Race 4, day 11 at the Clipper Round the World Yacht Race.
Simon Talbot, skipper of Great Britain, currently in forth position, says: 'Tension is building on board with the knowledge that a frontal system is bearing down on us from behind, with no one keen to repeat the experience of the last one that passed. This one is forecast to start to fill in and fade as it approaches us, so it’s important for us to make as much distance east as fast as we can to take maximum advantage of this weakening of the system.'
As skippers choose their best positions for the incoming conditions, Ben Bowley explains why Team Garmin have chosen the most northerly spot: 'Placing ourselves to the north of the fleet will give us options after this front passes that will not be available to the boats right down on the southerly limit of 44 degrees. I am not promising miracles but we are sticking to our overall plan and strategy for this race and with a bit of luck, it may pay off in the closing stages.'
A strong, cold, wet front is forecast to bring gusts between 50 to 70 knots, peaking between 0000 UTC and 0600 UTC tomorrow morning, though skippers are well aware that previous fronts experienced in the Southern Ocean have turned out to be stronger than forecasted.

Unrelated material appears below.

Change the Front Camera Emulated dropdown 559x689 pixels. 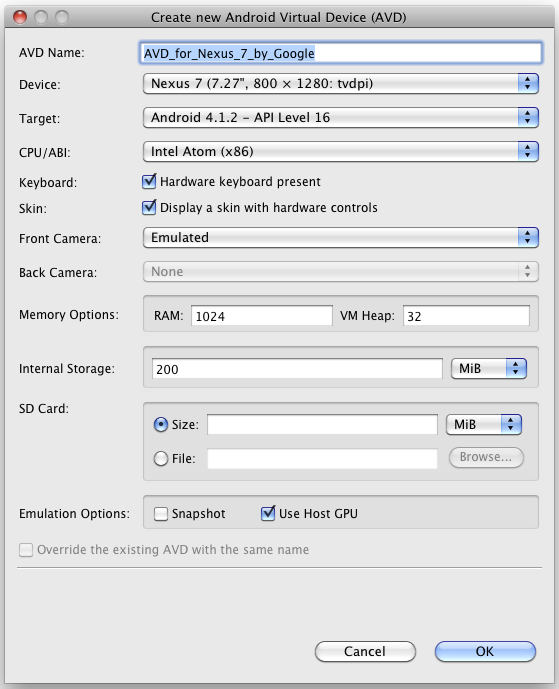[341, 237]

The front is expected to come through hard and fast from the back of the fleet which could bring a change of fortune for those at the rear of the fleet. Here teams are hoping winds will be strong enough, without being violently strong, to allow them to make real gains, while the leaders are hoping the winds don’t die out too much before they reach them at the front.
At 1200 UTC, Qingdao continues its lead of the fleet, (2244.5 miles to finish) whilst Henri Lloyd continues to hold onto second place (2330.2 miles) after a night of cat and mouse with OneDLL (2333.8 miles) who is hot on its heels in third.